Federal Reserve chairman Jerome Powell’s congressional testimony looms as the next test for global risk assets.
Investors will be hoping he softens his tone a bit with the S&P 500 now in a bear market.
After a promising rebound on Tuesday, US markets quickly resumed a risk averse stance ahead of Powell’s Senate appearance overnight.
What started as a slow day deteriorated rapidly as S&P 500 futures fell 1.7 per cent, the Euro Stoxx 50 futures fell 2.1 per cent, West Texas crude oil dived 6.6 per cent to a six-week low of $US103.20 a barrel, and Comex copper dropped 3.6 per cent to a 15-month low of $US3.88 a pound.
Singapore iron ore futures dived 6 per cent to a six-month low of $US106.65 per tonne, the US Treasury yield curve steepened and the Australian dollar fell 1.1 per cent to a three-day low of US68.86c.
Australia’s ASX 200 index fell 0.2 per cent to 6508.5 but closed before the worst of the falls.
Clearly there was a lot riding on Powell’s words.
Even after a rapid tightening of monetary policy, a 150 basis point rise in 10-year Treasury yields and a bear market in the S&P 500, investors are clearly worried that the Fed chief will continue to prioritise fighting inflation over supporting the economy.
In his March testimony, Powell said the Fed still expected inflation to fall this year as supply constraints eased and demand moderated because of the waning effects of fiscal support and the removal of monetary policy accommodation, but added he was “attentive to the risks of potential further upward pressure on inflation expectations and inflation itself from a number of factors”.
“We will use our policy tools as appropriate to prevent higher inflation from becoming entrenched while promoting a sustainable expansion and a strong labour market,” he said in March.
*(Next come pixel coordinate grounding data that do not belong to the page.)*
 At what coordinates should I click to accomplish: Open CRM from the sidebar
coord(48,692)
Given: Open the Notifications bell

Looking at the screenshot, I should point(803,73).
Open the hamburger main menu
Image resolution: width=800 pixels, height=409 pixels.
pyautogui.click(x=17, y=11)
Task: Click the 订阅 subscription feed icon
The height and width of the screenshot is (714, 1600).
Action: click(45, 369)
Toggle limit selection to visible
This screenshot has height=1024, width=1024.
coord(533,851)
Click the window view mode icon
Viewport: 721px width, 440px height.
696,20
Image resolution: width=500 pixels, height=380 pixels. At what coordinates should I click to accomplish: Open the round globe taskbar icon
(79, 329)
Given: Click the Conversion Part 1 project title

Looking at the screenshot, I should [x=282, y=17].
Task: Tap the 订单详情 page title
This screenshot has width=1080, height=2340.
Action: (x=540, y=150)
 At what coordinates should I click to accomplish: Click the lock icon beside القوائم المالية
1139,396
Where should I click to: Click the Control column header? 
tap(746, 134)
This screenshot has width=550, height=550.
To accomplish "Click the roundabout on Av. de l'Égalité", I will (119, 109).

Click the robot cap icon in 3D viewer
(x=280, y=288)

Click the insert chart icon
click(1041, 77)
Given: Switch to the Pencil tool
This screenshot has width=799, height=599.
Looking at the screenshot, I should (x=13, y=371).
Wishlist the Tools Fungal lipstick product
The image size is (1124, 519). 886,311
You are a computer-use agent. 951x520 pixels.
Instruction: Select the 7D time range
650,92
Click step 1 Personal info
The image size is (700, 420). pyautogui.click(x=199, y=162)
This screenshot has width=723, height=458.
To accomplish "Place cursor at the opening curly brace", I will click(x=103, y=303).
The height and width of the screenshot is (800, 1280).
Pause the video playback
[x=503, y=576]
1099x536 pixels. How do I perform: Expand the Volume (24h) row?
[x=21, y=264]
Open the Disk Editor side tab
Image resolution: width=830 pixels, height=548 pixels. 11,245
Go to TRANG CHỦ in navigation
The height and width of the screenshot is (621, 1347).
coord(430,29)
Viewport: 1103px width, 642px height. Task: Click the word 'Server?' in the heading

Despite a 150 basis point rise in the Fed funds rate since then and the start of quantitative tightening, Fed board members boosted their inflation estimates at last week’s meeting. US inflation is still expected to peak this year but remain above target through 2024.
Powell is likely to again say that the Fed “will need to be nimble in responding to incoming data and the evolving outlook”.
The Fed chairman is caught between the proverbial rock and a hard place. It’s not clear that he has any wriggle room until the US economic outlook becomes more of a problem than the inflation outlook. Any sign of backing off on rate rises risks fuelling inflation and causing a bigger problem later.
In March he said the Fed “will do everything” it can to achieve “maximum employment and price stability”. The reality is it doesn’t have the luxury of going for maximum employment now.
But Powell may reflect on the fact that by going hard early, the Fed may be in a position to pause before too long. The market now thinks the Fed will be forced to cut rates in 2023 due to recession risks.
It’s also worth noting the high-profile pushback on US recession risks from the likes of Elon Musk, Jamie Dimon, Nouriel Roubini and Larry Summers in recent days.
US President Joe Biden spoke with Summers, a former Treasury secretary, and concluded that a US recession wasn’t “inevitable”.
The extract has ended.